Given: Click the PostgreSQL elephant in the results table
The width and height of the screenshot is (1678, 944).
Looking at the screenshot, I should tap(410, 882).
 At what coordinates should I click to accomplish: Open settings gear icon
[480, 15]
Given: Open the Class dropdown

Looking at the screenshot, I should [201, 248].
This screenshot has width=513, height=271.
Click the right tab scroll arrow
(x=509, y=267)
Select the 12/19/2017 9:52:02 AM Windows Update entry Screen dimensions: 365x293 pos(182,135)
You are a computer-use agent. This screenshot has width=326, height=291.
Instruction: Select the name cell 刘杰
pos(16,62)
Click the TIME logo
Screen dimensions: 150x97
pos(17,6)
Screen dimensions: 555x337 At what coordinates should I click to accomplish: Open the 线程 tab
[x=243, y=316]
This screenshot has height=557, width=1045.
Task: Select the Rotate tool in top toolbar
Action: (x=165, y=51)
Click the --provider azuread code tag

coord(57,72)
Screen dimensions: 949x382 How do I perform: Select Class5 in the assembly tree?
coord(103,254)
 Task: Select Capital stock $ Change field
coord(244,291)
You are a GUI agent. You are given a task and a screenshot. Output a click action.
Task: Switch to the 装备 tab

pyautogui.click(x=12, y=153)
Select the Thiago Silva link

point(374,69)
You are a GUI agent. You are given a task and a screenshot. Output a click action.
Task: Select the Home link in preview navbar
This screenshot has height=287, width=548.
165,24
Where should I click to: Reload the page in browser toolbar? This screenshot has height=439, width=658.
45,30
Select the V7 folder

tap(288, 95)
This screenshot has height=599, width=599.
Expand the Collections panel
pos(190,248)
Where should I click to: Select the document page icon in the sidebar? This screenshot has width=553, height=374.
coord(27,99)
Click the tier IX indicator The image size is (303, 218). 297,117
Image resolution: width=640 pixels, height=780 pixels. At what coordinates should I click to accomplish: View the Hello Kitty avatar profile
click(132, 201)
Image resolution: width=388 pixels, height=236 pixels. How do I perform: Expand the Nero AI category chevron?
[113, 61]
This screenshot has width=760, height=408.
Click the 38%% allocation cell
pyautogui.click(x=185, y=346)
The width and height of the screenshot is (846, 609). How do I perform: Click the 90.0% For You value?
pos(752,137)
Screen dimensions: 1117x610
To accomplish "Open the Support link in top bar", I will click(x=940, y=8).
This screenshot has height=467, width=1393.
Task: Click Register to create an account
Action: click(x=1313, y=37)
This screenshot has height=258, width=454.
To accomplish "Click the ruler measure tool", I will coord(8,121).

Description of the task:
Print exactly the lines above, between the one holding "Screen dimensions: 150x97" and the one holding "Task: Select the Home link in preview navbar", inclusive, and nothing besides.

Response box:
Screen dimensions: 150x97
pos(17,6)
Screen dimensions: 555x337 At what coordinates should I click to accomplish: Open the 线程 tab
[x=243, y=316]
This screenshot has height=557, width=1045.
Task: Select the Rotate tool in top toolbar
Action: (x=165, y=51)
Click the --provider azuread code tag

coord(57,72)
Screen dimensions: 949x382 How do I perform: Select Class5 in the assembly tree?
coord(103,254)
 Task: Select Capital stock $ Change field
coord(244,291)
You are a GUI agent. You are given a task and a screenshot. Output a click action.
Task: Switch to the 装备 tab

pyautogui.click(x=12, y=153)
Select the Thiago Silva link

point(374,69)
You are a GUI agent. You are given a task and a screenshot. Output a click action.
Task: Select the Home link in preview navbar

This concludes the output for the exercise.